Choosing the best diesel would be hard for me. An easy pick would be a legend like the Volkswagen Touareg V10 TDI, the Audi Q7 V12 TDI, or the Volkswagen Phaeton V10 TDI. All of these diesels were designed during the craziest period of the Volkswagen Group’s history, when engineers got to flex their muscles, punching out mechanical works of art with pumped-up power figures for their day. Another great pick from this era would be Audi’s diesel racecars, which didn’t just go fast, but dominated the field for years. Audi proved that diesel didn’t have to be slow and unsophisticated. And then there was the time Opel made a diesel sportscar …

But I’m going to take my modern fangirl hat off and go in a different direction. I think the best diesel car is one that gets great fuel economy and will continue to drive upwards of a million miles with minimal futzing around. For that, I’m turning to the iconic Mercedes-Benz W123, which was built in the millions between late 1975 and 1986. Specifically, I’m going to choose a Mercedes-Benz 300CD Turbodiesel from the 1980s.

In their day, the diesel engines in these cars were an engineering marvel. The OM617 A 3.0-liter straight-five diesel was a pioneer in turbocharging, and it took Benz’s already nearly bulletproof powerplant and gave it an extra dose of power. These engines, at least here in the States, made 123 horsepower and 184 lb-ft of torque. That’s not a ton of juice today, but back in the 1980s, it was enough to slice an entire 8 seconds off of the 60 mph acceleration speeds of Mercedes-Benz’s naturally aspirated diesels.
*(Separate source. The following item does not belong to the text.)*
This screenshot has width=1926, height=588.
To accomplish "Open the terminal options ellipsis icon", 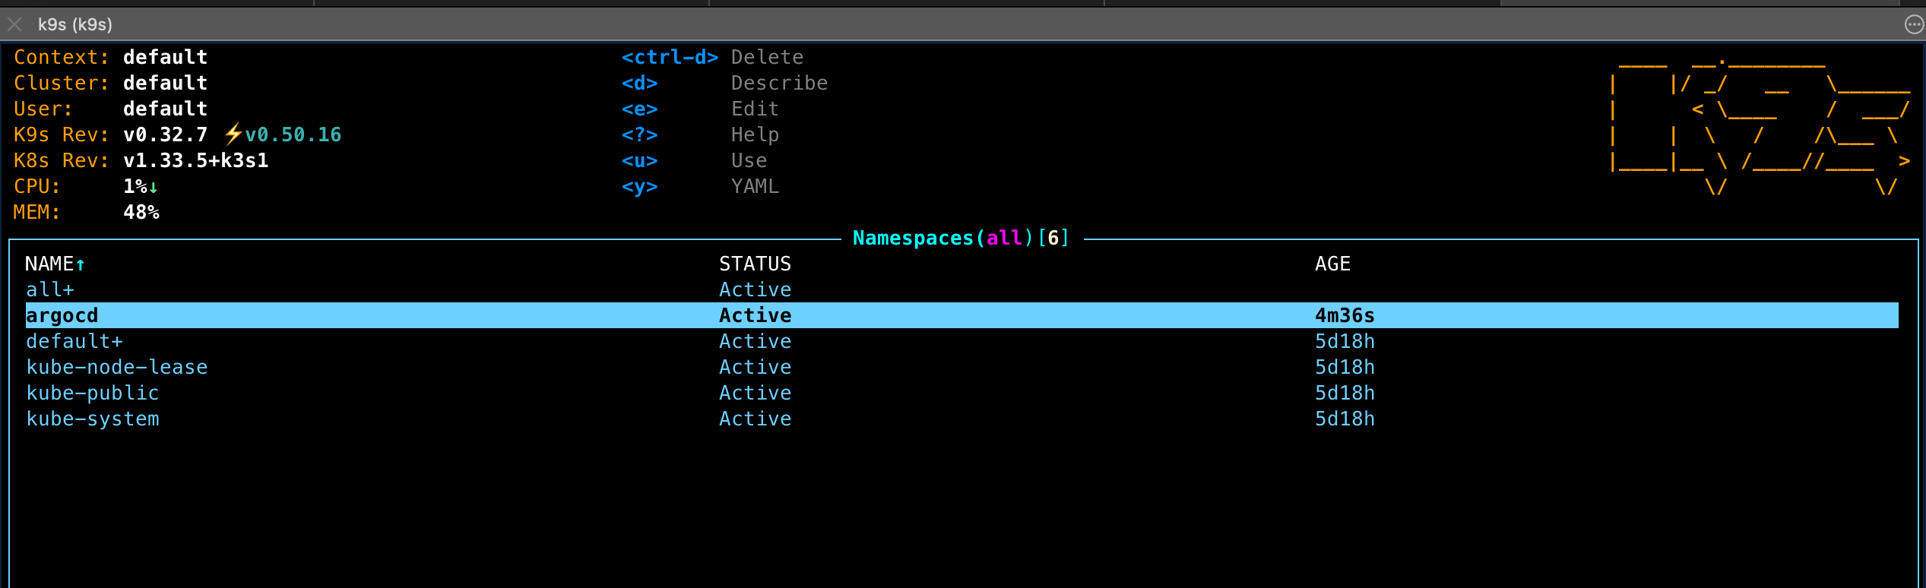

This meant taking only 12 to 15 seconds or so to hit 60 rather than over 20 seconds. Yet, these cars still got over 20 mpg, even with aggressive driving, and sometimes above 30 mpg with really careful drivers. I also love how these engines were served up in some fun body styles, including a coupe! Nowadays, it’s not uncommon to see these still driving around with a crazy number of miles, and since they’re so simple compared to the diesels of today, they’re relatively easy for an enthusiast to keep around.
So, that’s my answer, the Mercedes diesels of the 1980s are the GOATs of oil-burning automobiles. What do you think is the best diesel car?
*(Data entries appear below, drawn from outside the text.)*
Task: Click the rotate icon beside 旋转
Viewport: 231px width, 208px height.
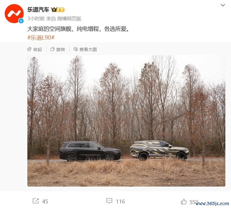Action: (52, 49)
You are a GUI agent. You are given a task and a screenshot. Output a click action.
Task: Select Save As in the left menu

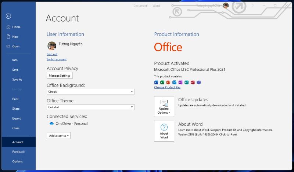coord(17,79)
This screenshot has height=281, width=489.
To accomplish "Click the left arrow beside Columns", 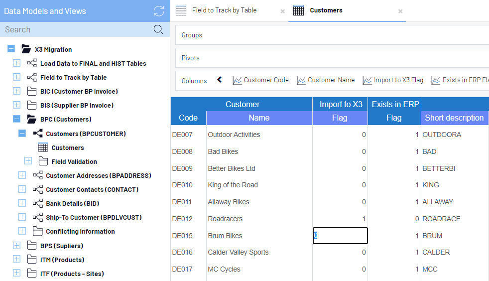I will coord(219,80).
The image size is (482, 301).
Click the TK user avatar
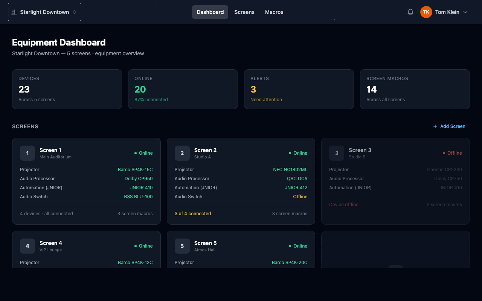(x=426, y=12)
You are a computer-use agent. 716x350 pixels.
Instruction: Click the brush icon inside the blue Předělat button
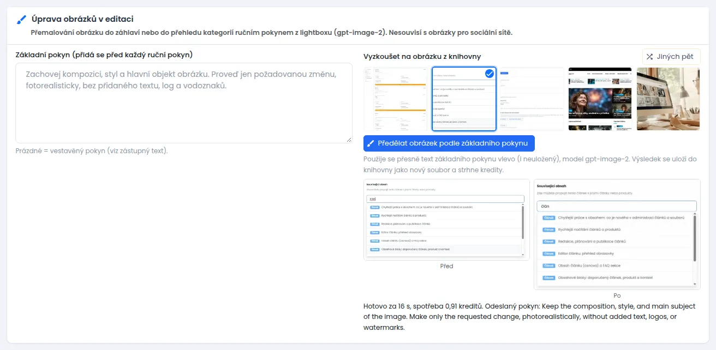tap(371, 143)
Top graphic image: Mercedes-Benz
								
											





I gotta go with a W123 or W124 just because they were so well-engineered and designed. And, to my eye, looked perfect.
But, I didn’t realize how slow they were. My ’01 Jetta TDI would get to 60 in about 10 seconds. That was probably after getting it chipped to add 20 more HP and I don’t know how much more torque.
This site says stock it was a little over 11 seconds to 60.
2001 Volkswagen Jetta GLS TDI 0-60 Time, Quarter Mile, & Specs
I did love the sound the 5 cylinder ones made at idle.
I don’t know much about the Peugeot diesels, other than they were probably slower than the Mercedes of that day. I drove a 504 diesel wagon once and its acceleration was glacial.
And perhaps I’m uninformed, but it seems interesting to me how diesel was much more of Europe thing than an Asia thing.
As a former owner of VW diesels and the current owner of a 240D, I would pick the Mercedes diesel
Easy. Citroen CX TurboDiesel 2
I have to pick the one we had when I was a kid: the 1980 VW Dasher diesel 2-door hatchback. The whole family loved that car, and it served us well for three years until I got too tall to ride in the back seat comfortably.
48 horsepower may not sound like a lot, and it isn’t, but don’t sell it short; that car made it to the top of Pike’s Peak more than once (in second gear, but still). And my mom commuted a hundred miles a day through Chicago traffic in it for a couple of years, rocking 40 MPG the whole time.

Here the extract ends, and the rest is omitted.